Un único pasillo interior
conectaba la biblioteca con la sala del trono. Grandes puertas de madera
posicionadas a todo lo largo de ese pasillo llevaban a las otras cámaras del
palacio. Fue de una de ellas de las que un guardia salió y disparó al instante
en el que vio a Mikael. El proyectil se plantó en la parte trasera de su muslo.
Su pierna vaciló unos segundos, estando a punto de caer, pero él apresuró el
paso lo más que pudo. Extrañaba las flechas, eran mucho más fáciles de extraer
que esta nueva especie de proyectiles.
Al alcanzar la puerta al otro
extremo, la cerró sin voltear a ver a la persona que continuaba disparando
detrás de él. Rodeó el trono lentamente, sostenido su muslo con una mano. Asomó
en la esquina del trono para ver al emperador sentado ahí inmóvil.
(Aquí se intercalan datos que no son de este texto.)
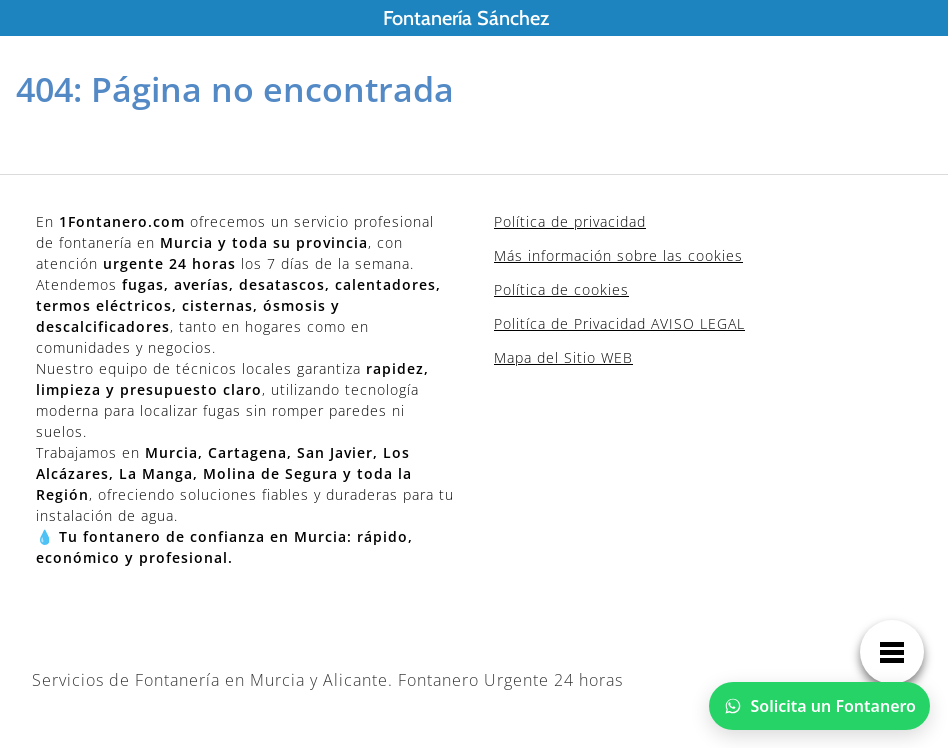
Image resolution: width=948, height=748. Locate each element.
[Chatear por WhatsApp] (820, 706)
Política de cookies (561, 289)
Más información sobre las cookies (618, 255)
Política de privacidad (570, 221)
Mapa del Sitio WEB (563, 357)
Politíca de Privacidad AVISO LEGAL (619, 323)
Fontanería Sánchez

El charco de
sangre no llegaba muy lejos del cuerpo, pero era lo suficiente para ponerlo a
dudar si aún tenía vida. Con unos segundos más de atención, logró ver como el
pecho del emperador se hinchaba arrítmicamente.
-Señor- le dijo Mikael poniendo
una mano sobre su hombro- Su hija, no está conmigo. Su vida corre grave peligro
si no la encuentro antes de que la situación crezca más.
El emperador abrió lentamente
sus párpados, dedicándole una mirada larga, como juzgándolo de algo o de todo.
Lo que fuera, él no sería capaz de objetar. Su mano se levantó para apuntar con
un solo dedo a la puerta principal, de donde vino el sonido de un fuerte golpe.
Las barreras de madera que la resguardaban se movieron en ritmo conforme los
estrellones fueron aumentando en frecuencia hasta que por fin cedieron y la
puerta azotó abierta. Por ella entró Esther, con una antorcha en mano,
encabezando a todos los demás de la horda. En sus ojos, Mikael pudo ver
aquellos brillos de inocencia, curiosidad y de lo que nunca pudo nombrar hasta
este preciso momento, en el que supo que era eran resplandor del bullicio y la revolución.